> **Raw data**
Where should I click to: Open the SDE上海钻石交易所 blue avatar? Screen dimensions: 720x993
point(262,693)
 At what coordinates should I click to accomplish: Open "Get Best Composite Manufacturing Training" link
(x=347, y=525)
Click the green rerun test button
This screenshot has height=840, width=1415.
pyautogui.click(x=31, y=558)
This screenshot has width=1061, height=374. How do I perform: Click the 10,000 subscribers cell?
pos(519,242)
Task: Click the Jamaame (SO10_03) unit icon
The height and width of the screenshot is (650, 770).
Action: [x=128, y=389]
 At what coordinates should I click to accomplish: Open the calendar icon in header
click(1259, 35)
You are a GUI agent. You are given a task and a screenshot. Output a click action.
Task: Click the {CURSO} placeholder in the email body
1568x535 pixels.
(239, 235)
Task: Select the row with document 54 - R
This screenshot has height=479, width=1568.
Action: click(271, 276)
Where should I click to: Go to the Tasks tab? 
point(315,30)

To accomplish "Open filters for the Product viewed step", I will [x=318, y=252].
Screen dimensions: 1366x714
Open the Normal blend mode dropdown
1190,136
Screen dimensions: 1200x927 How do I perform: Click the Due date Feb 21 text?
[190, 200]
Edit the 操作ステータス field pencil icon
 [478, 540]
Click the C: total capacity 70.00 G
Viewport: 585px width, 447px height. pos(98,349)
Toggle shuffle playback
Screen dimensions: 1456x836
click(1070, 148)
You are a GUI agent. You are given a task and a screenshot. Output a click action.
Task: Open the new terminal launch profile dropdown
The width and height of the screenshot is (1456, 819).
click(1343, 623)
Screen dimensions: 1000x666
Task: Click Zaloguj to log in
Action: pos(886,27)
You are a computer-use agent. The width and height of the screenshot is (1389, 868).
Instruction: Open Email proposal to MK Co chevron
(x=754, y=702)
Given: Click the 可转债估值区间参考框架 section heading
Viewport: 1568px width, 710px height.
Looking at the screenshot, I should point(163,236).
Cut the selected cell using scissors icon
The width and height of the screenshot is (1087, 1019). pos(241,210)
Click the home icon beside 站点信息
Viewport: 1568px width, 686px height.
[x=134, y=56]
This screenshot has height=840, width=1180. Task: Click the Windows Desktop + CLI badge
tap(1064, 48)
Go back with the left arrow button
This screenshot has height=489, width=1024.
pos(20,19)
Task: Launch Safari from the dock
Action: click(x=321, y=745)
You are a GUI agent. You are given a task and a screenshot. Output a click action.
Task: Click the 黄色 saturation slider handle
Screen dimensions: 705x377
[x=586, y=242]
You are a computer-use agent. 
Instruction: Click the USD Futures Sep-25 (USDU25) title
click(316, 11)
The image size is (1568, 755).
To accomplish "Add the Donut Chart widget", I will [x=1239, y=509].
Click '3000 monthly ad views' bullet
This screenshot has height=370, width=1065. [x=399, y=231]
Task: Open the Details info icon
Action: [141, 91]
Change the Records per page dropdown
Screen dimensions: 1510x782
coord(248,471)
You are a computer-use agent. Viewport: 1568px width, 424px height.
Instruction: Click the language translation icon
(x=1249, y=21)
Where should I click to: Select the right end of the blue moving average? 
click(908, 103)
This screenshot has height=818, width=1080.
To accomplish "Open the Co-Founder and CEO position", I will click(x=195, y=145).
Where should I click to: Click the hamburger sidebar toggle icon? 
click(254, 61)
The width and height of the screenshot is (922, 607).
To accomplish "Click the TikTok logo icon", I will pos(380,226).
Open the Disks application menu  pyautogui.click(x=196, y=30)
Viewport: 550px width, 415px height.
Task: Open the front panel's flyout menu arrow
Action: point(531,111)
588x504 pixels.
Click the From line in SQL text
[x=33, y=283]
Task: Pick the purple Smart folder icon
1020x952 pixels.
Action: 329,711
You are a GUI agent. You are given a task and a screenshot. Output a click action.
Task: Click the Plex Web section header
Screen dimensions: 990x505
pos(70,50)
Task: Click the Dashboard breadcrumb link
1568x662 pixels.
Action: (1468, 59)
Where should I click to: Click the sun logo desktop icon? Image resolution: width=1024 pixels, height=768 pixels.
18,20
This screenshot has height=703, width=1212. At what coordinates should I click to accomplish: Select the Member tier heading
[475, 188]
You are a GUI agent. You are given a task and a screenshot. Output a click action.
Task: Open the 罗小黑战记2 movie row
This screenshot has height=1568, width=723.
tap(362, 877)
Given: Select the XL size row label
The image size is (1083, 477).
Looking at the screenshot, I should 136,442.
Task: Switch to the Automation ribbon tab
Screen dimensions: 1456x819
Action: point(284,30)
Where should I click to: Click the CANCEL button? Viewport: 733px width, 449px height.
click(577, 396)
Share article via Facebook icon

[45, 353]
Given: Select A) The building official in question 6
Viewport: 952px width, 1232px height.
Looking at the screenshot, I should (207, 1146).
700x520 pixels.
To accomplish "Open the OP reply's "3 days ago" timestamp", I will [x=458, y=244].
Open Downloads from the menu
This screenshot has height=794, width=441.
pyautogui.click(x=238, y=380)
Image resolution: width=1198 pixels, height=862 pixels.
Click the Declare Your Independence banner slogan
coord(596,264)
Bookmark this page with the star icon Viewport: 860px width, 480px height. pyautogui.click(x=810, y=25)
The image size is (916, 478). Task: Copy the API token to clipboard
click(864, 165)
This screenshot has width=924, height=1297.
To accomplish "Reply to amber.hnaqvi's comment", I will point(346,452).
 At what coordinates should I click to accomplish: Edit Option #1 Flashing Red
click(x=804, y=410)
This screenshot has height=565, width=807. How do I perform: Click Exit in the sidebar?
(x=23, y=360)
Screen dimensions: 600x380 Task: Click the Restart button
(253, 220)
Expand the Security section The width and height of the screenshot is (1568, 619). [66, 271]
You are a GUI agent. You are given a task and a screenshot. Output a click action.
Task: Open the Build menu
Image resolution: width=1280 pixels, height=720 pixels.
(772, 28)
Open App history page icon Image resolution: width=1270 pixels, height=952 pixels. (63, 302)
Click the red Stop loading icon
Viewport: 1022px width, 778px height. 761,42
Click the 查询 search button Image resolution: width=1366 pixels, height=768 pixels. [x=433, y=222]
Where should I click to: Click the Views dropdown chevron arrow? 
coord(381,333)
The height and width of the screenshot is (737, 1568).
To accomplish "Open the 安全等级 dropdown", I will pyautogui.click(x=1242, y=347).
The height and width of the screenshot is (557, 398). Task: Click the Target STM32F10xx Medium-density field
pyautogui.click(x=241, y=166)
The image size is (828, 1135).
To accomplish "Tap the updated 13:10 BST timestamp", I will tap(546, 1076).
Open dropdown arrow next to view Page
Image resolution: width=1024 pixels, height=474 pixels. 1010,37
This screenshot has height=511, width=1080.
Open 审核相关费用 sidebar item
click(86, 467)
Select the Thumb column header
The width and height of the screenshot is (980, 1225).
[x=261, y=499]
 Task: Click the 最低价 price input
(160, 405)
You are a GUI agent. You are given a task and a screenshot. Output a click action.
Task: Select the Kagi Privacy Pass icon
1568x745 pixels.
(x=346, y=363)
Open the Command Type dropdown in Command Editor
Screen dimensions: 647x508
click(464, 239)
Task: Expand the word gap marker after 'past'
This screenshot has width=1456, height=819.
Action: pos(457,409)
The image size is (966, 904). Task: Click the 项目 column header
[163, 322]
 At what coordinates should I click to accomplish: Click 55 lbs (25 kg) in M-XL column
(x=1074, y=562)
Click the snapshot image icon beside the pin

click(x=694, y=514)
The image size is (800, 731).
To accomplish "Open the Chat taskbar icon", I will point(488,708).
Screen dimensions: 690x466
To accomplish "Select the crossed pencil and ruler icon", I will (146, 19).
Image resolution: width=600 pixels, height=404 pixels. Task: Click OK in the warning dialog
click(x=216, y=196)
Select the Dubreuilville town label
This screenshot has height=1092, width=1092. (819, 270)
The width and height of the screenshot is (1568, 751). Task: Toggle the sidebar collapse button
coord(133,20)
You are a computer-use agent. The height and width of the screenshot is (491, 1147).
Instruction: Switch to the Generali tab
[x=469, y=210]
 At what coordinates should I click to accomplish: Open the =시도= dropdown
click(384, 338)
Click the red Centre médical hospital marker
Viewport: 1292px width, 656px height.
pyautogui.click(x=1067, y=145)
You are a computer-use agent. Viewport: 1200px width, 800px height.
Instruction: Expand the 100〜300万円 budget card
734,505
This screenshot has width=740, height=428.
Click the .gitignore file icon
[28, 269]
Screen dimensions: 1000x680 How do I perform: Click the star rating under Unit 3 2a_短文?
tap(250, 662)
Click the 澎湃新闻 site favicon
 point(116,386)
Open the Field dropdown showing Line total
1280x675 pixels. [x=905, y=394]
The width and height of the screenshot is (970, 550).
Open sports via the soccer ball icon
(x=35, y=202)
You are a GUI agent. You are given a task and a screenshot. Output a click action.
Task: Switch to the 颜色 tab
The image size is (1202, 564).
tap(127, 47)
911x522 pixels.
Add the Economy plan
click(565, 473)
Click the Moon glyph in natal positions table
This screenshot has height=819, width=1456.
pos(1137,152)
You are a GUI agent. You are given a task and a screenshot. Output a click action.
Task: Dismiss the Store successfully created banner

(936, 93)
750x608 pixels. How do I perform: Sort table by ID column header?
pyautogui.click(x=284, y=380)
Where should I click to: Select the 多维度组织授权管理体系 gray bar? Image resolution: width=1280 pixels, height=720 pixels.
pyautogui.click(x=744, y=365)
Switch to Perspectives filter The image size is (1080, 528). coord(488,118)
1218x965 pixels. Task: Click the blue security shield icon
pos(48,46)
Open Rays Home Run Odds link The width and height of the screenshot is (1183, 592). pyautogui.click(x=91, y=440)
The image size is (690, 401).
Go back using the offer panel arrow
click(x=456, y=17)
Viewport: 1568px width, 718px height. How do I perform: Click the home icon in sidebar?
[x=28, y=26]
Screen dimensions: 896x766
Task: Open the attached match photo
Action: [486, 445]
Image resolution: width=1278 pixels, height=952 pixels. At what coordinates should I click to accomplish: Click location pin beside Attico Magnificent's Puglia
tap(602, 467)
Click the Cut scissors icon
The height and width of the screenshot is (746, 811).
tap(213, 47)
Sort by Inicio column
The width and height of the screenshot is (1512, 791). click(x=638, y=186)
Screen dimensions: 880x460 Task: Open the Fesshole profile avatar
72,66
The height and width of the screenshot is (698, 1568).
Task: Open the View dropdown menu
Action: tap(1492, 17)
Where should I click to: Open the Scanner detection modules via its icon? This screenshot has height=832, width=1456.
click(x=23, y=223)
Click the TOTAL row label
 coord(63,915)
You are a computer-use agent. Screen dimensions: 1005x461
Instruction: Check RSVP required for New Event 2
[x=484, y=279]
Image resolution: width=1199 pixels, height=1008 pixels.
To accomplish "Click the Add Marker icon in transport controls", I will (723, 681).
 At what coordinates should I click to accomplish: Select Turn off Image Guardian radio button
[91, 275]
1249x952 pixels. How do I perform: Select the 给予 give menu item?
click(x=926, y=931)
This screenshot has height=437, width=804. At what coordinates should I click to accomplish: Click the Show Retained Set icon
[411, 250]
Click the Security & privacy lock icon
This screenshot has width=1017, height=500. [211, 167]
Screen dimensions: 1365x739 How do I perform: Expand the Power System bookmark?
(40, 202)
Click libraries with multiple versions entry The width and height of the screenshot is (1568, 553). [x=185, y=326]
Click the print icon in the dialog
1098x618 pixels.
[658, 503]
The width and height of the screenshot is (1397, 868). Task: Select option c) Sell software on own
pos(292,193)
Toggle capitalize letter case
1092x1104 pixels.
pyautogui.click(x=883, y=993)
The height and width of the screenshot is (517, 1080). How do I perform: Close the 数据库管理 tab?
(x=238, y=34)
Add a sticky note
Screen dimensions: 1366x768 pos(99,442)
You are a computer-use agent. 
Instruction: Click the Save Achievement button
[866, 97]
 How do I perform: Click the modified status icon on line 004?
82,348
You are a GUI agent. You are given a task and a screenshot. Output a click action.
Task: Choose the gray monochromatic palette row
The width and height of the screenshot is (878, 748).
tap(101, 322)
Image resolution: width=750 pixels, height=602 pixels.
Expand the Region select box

> **Aim**
Count the lines in the data above that contain the string "text", treating uppercase and lowercase letters as different. Reply with the number only.

> **Right answer**
2